* [QUÉ HACER]
Indica si cada afirmación concuerda con la reseña sobre el arte y responde sí o no, citando textualmente las palabras de la reseña que lo deciden. (a) El arte tiene que mejorar algo de forma cuantificable. (b) En el viaje onírico, la sangre imaginaria debía ser roja. (c) Kuppers dirigió los viajes oníricos.

* [TEXTO MOSTRADO]
○ ○ ○

A lo largo de los años, me ha resultado útil pensar en el arte como algo que es para la vida y no sobre ella, una herramienta para vivir, aunque no como una manera de superación personal. Mientras que los productos de autocuidado altamente producidos tienen que proporcionar soluciones para sentirse bien, aunque sean efímeras, el arte no tiene por qué mejorar nada de forma cuantificable. Por el contrario, el arte puede ayudar a descifrar aspectos de la vida, o hacernos sentir de otra manera. Esto puede ser difícil de recordar a veces, dada su condición de objeto comercial construido y exclusivo —aunque es más fácil de conjurar mientras se está tumbado en el suelo del salón de casa con los ojos cerrados—. Durante uno de los viajes oníricos que dirigió Kuppers, nos invitó a imaginar nuestra sangre fluyendo. La sangre imaginaria no tenía por qué ser roja, señaló, y yo imaginé mi sangre del color exacto de mi sofá dorado-amarillento, imaginando el líquido bombeando a través de sus cojines desgastados, y me encantó lo en contacto que me sentía con mi hogar, de una manera irreverente y desestructurada. Más delicioso aún era el hecho de que otros también habían buscado este tipo de unión amorfa y extraña —aquí estábamos todos, “en nuestros cuerpos” y en nuestros nidos, sobre todo para explorar lo que significaba estar aquí.
Catherine Wagley escribe sobre arte y cultura visual en Los Angeles.
Esta reseña se publicó originalmente en Carla issue 23.

○ ○ ○

* [DATOS DEL EJERCICIO]

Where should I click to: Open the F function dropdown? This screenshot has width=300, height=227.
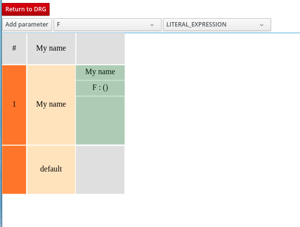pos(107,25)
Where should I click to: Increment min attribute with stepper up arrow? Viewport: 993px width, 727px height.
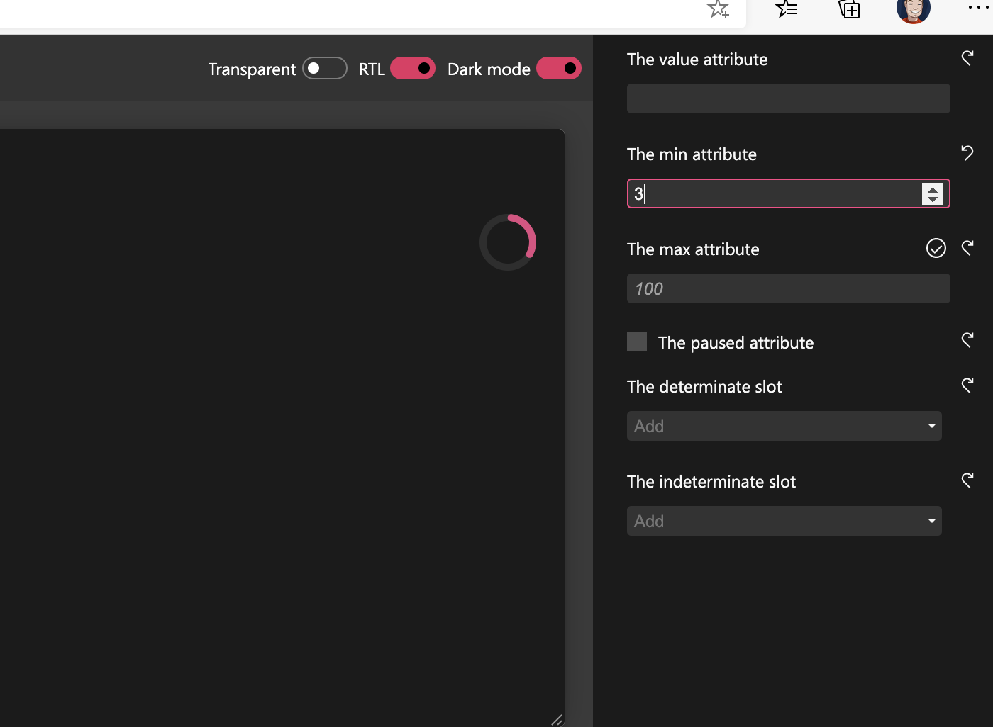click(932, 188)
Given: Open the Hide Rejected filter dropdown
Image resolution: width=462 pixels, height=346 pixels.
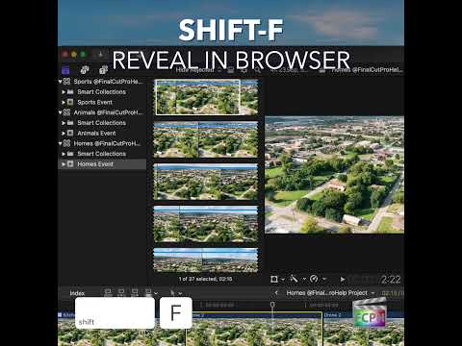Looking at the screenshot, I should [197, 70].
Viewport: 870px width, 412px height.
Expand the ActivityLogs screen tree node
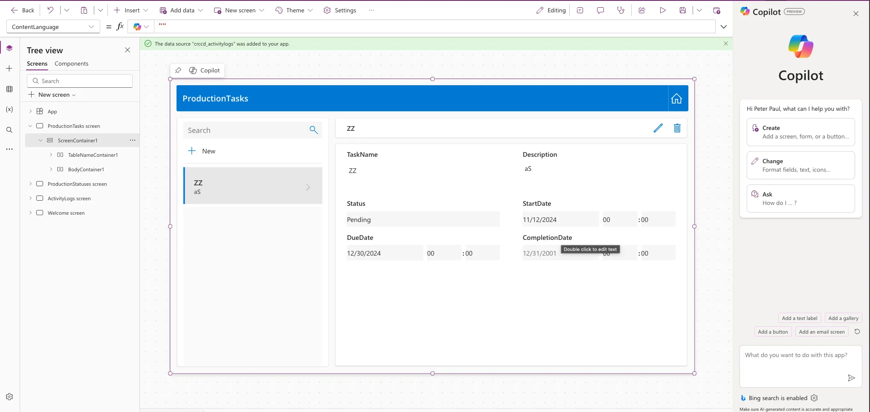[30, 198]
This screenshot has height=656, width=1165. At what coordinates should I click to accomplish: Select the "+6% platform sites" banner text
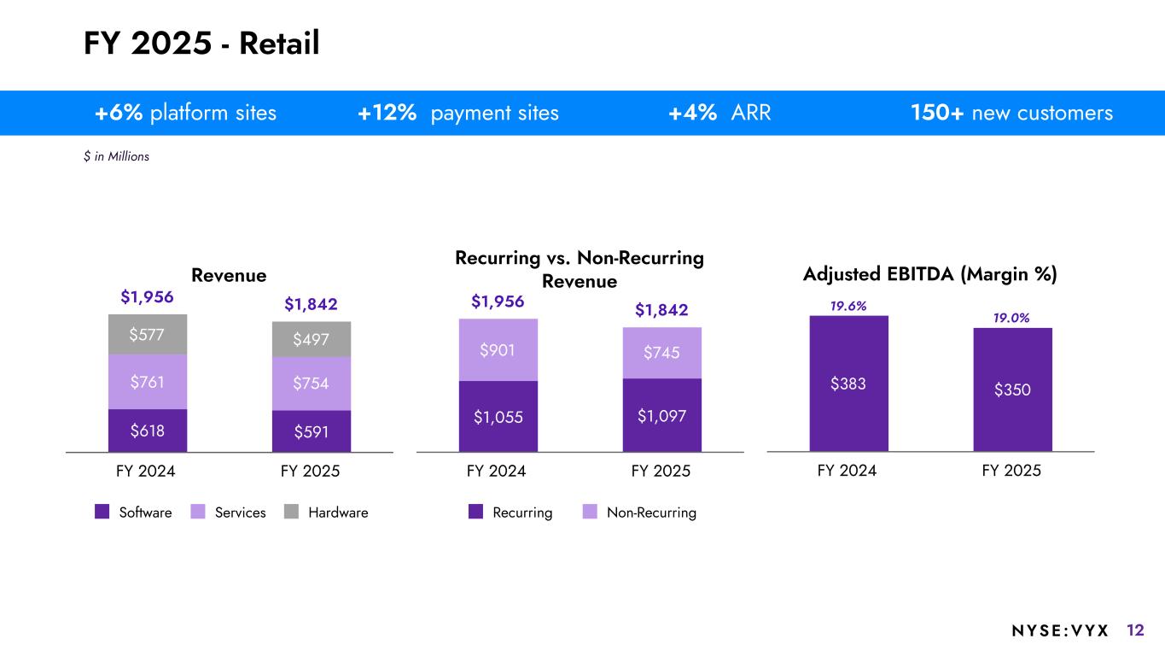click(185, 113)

○ ○ ○

* [RESULTADO OBTENIDO]
(a) No: «el arte no tiene por qué mejorar nada de forma cuantificable».
(b) No: «La sangre imaginaria no tenía por qué ser roja».
(c) Sí: «Durante uno de los viajes oníricos que dirigió Kuppers».